The ruling BJP on Friday retained the Bageshwar assembly seat in Uttarakhand with its candidate Parwati Dass defeating Congress’ Basant Kumar by more than 2,400 votes in a closely contested bypoll.
Ms. Dass got 33,247 votes while Kumar polled 30,842 votes, Bageshwar District Magistrate and returning officer Anuradha Pal said.
The BJP won by 2,405 votes, she said.
The three other candidates in the fray – Uttarakhand Kranti Dal’s Arjun Kumar Dev, Samajwadi Party’s Bhagwati Prasad and Uttarakhand Parivartan Party’s Bhagwat Kohli – lost their deposits getting 857, 637 and 268 votes, respectively.
The bypoll was held on September 5 with 55.44% of the nearly 1.2 lakh voters exercising their franchise.
Parwati Dass, who won the seat on Friday, is wife of the late Chandan Ram Dass whose death in April this year had necessitated the bypoll.
Chandan Dass, who was a cabinet minister, had been winning the seat consecutively since 2007.
The victory of Parwati Dass comes as a big morale booster for the BJP ahead of the 2024 Lok Sabha elections in which the party faces the challenge of retaining all the five parliamentary seats in the state for a consecutive third term.
Celebrations began in the BJP camp as the news of the party’s win from the seat broke with Chief Minister Pushkar Singh Dhami, Uttarakhand BJP president Mahendra Bhatt and Haridwar MLA Madan Kaushik offering sweets to each other.
Mr. Dhami thanked the people of Bageshwar for reposing their trust once again in the BJP.
“The bypoll verdict in Bageshwar is a tribute to our late MLA Chandan Ram Dass who worked tirelessly for the development of the constituency. His wife will carry forward his unfinished work,” Mr. Dhami said.
“It is also a stamp of approval by the people on Prime Minister Narendra Modi’s leadership and the development-oriented programmes and policies of the state government,” he said.

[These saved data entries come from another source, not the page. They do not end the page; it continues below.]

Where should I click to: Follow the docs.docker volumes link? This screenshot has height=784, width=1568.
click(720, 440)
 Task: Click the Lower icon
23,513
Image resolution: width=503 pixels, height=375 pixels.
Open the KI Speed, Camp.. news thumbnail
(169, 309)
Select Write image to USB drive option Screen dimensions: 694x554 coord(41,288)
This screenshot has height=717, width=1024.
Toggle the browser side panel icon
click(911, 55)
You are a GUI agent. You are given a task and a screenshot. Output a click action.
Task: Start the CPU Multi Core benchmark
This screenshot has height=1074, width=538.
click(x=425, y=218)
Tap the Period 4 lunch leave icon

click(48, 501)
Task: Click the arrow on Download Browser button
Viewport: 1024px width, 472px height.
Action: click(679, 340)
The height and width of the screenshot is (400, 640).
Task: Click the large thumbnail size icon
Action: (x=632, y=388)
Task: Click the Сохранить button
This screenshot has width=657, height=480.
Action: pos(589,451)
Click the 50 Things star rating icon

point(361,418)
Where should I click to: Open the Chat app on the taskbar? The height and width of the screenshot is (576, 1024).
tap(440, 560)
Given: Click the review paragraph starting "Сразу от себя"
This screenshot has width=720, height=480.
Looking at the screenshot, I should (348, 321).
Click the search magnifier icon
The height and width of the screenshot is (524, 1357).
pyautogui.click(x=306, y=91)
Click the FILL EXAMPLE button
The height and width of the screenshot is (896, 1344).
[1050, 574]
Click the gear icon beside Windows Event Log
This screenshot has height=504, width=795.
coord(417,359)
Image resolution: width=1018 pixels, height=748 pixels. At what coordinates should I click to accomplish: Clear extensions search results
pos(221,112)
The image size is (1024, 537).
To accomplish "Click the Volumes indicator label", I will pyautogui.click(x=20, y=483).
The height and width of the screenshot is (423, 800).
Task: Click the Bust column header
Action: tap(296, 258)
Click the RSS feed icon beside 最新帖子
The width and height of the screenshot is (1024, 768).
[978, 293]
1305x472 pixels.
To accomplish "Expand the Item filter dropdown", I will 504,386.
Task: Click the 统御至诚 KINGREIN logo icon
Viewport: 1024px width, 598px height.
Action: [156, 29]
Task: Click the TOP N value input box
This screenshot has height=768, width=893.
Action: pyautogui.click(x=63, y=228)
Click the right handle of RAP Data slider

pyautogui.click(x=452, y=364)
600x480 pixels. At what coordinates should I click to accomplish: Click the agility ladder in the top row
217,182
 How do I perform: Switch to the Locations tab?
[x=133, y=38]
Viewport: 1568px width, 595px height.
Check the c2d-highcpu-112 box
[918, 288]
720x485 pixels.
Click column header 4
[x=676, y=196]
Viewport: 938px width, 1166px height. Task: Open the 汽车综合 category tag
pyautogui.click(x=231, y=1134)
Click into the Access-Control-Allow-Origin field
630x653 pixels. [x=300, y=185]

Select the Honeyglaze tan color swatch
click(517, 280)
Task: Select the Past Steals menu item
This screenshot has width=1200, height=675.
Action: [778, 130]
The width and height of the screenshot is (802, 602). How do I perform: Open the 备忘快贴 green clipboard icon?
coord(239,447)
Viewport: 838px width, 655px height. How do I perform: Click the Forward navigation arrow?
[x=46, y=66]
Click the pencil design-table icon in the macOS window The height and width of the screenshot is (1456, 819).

This is the fifth time in a row that the BJP has bagged the seat.
The one and only time the Congress won from the Bageshwar assembly constituency was in 2002 when its candidate Ram Prasad Tamta had defeated Narayan Das of the BJP by more than 2,000 votes.
The BJP had fielded Chandan Ram Dass’ wife from the seat eying sympathy votes as he was a popular leader. The strategy worked.
However, the fight was close as the BJP’s victory margin was much narrower than last time. Parwati Dass’ husband had won the seat in the 2022 assembly polls by 12,141 votes.
The thinner victory margin for the BJP this time may have something to do with its candidate’s relative inexperience in comparison to her closest rival.
Unlike Ms. Dass who had to take the plunge after her husband’s untimely demise, her closest opponent Basant Kumar is a full time politician who contested the last assembly election from the seat on an Aam Aadmi Party ticket and garnered more than 16,000 votes to finish third behind the BJP and Congress.
The bypoll verdict is being seen by poll observers as a reassertion of people’s faith in the programmes and policies being pursued by the BJP governments both in the state and at the Centre.
It is also a shot in the arm for Uttarakhand Chief Minister Dhami who has completed more than a year of his second term in office.
It is being interpreted as a mandate in favour of the state government’s priorities like constituting a committee to draft a Uniform Civil Code which was a major pre-poll promise in the 2022 assembly elections and the framing of stricter anti-copying and anti-conversion laws in the state besides the government crackdown on illegal land encroachments.
Both Congress and BJP had thrown all their might into the nearly fortnight-long campaign holding a slew of roadshows, public meetings and door-to-door campaigns in the run up to the bypoll.
Chief Minister Dhami and state BJP president Bhatt vigorously campaigned in the constituency for Ms. Dass holding several roadshows and public meetings while cabinet minister Saurabh Bahuguna was constantly camping in the constituency.
While the BJP sought votes for Parwati Dass to help her carry forward the unfinished work of her husband, the Congress raised the issues of growing unemployment, uncontrolled inflation and insecurity of women to woo the electorate.